→ **Task description**:
Copy, exactly and without additions, every line in the records below from the one holding "Given: Click the" through the one holding "Follow the Certificate", both ends included.

→ **Data for this exercise**:
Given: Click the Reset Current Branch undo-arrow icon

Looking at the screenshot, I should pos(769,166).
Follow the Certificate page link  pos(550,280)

---

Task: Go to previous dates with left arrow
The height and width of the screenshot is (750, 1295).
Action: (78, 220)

→ **Exercise response**:
Given: Click the Reset Current Branch undo-arrow icon

Looking at the screenshot, I should pos(769,166).
Follow the Certificate page link  pos(550,280)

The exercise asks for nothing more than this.